↓

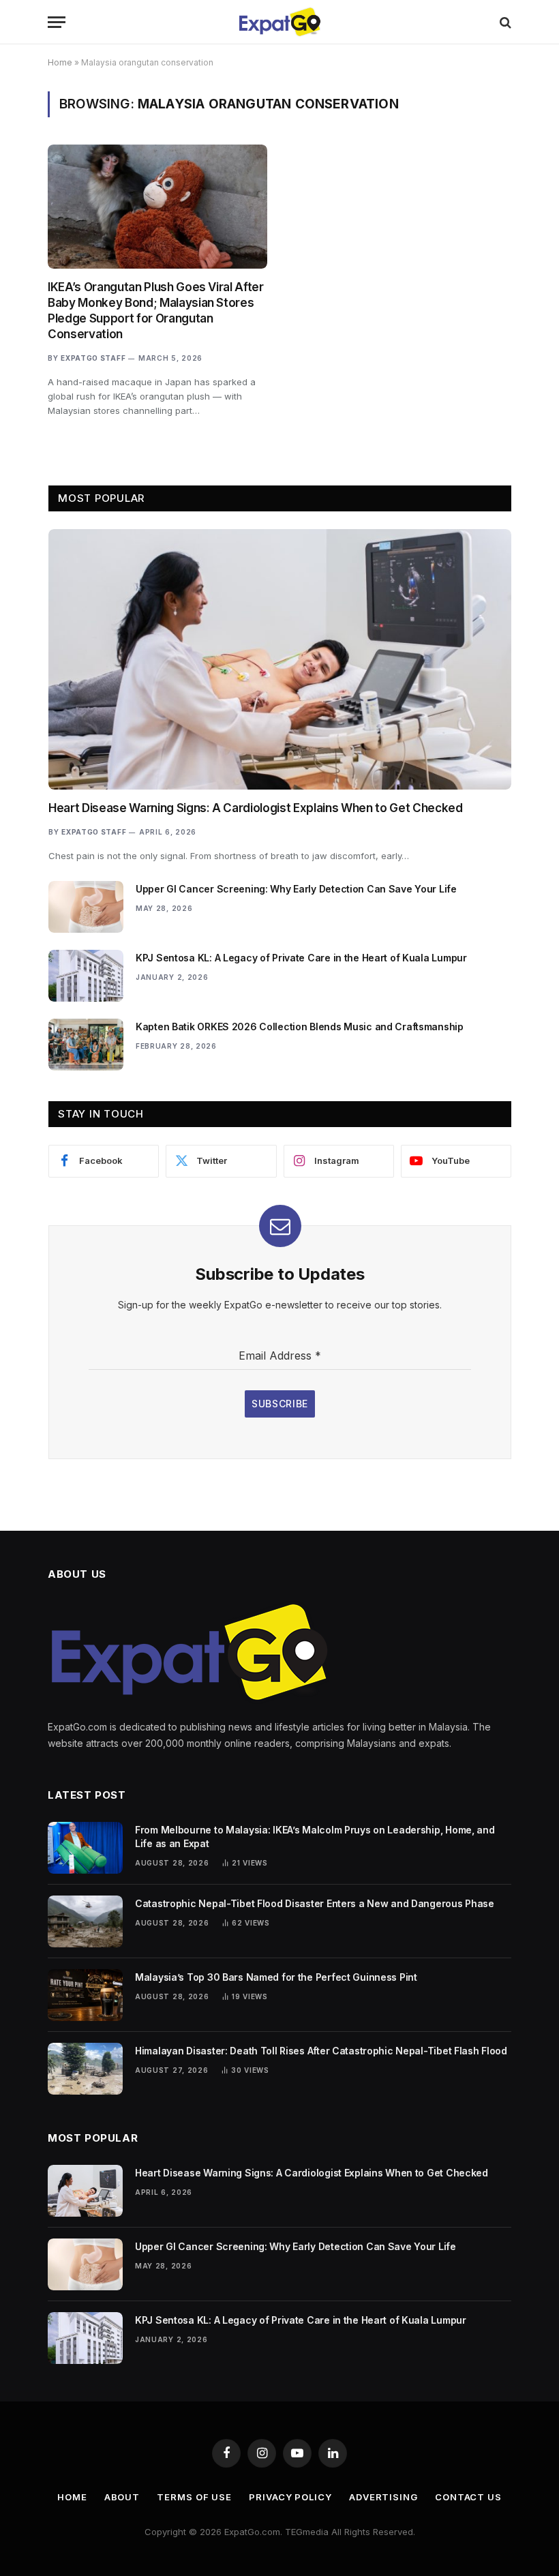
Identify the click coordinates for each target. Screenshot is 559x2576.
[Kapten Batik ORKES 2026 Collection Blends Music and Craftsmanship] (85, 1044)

↑
↓

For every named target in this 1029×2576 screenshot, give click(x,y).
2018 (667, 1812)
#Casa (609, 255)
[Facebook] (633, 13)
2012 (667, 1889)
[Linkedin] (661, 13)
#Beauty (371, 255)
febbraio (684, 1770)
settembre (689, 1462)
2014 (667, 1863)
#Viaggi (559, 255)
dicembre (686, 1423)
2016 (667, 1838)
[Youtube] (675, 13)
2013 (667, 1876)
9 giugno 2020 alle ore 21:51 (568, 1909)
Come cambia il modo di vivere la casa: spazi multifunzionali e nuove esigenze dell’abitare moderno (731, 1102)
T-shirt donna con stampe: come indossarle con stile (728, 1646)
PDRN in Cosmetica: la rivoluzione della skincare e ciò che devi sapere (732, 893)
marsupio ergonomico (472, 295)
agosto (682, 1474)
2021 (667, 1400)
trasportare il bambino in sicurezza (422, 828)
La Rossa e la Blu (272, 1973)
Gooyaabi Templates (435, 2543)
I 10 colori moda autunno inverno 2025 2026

↑
↓

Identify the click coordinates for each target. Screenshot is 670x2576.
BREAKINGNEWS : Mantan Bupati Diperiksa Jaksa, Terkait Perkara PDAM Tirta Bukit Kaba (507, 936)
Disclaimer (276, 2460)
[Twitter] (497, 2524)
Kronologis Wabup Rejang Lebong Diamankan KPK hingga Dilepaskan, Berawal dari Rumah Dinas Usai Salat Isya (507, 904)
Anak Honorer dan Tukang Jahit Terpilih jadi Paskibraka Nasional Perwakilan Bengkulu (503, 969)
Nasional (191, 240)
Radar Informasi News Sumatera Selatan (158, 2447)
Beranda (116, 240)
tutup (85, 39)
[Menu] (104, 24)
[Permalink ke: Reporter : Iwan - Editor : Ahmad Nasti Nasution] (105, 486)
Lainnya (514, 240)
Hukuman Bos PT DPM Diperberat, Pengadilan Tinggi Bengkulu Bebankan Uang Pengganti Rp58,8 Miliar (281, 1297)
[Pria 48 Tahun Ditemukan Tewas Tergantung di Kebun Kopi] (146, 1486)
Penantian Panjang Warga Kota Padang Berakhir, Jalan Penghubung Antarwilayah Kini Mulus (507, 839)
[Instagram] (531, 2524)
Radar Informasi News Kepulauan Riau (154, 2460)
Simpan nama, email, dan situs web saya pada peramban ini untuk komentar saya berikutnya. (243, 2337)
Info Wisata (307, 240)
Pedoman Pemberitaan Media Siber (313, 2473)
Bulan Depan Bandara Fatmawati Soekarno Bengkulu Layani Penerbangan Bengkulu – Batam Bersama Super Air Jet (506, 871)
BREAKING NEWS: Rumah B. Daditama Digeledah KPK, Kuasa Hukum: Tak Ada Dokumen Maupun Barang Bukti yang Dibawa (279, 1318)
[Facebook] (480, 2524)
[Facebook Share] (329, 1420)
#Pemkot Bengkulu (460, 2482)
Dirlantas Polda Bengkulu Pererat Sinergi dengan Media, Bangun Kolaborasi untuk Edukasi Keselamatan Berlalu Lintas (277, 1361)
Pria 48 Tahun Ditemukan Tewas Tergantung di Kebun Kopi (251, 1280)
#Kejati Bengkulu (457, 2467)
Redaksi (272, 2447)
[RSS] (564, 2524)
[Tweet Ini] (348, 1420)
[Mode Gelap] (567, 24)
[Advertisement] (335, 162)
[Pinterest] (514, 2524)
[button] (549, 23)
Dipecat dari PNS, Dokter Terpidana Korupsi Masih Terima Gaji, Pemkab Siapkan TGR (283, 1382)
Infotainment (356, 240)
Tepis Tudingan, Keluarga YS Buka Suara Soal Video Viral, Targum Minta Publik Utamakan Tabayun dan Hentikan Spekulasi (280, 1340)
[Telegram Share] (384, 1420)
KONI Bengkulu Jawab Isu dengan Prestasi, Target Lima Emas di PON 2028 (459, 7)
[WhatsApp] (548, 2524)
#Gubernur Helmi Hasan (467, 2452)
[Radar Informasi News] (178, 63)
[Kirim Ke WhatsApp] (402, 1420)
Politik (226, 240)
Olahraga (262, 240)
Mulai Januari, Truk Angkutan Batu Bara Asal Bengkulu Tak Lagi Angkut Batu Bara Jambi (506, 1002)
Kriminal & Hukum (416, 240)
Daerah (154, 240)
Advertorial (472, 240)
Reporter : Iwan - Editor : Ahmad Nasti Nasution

↑

**YOUR TASK**
Using the data above, repeat exactly the lines that begin at the line with "[Linkedin] (661, 13)" and end at the line with "2021 (667, 1400)", both ends included.

**OUTPUT OF THE TASK**
[Linkedin] (661, 13)
#Beauty (371, 255)
febbraio (684, 1770)
settembre (689, 1462)
2014 (667, 1863)
#Viaggi (559, 255)
dicembre (686, 1423)
2016 (667, 1838)
[Youtube] (675, 13)
2013 (667, 1876)
9 giugno 2020 alle ore 21:51 (568, 1909)
Come cambia il modo di vivere la casa: spazi multifunzionali e nuove esigenze dell’abitare moderno (731, 1102)
T-shirt donna con stampe: come indossarle con stile (728, 1646)
PDRN in Cosmetica: la rivoluzione della skincare e ciò che devi sapere (732, 893)
marsupio ergonomico (472, 295)
agosto (682, 1474)
2021 (667, 1400)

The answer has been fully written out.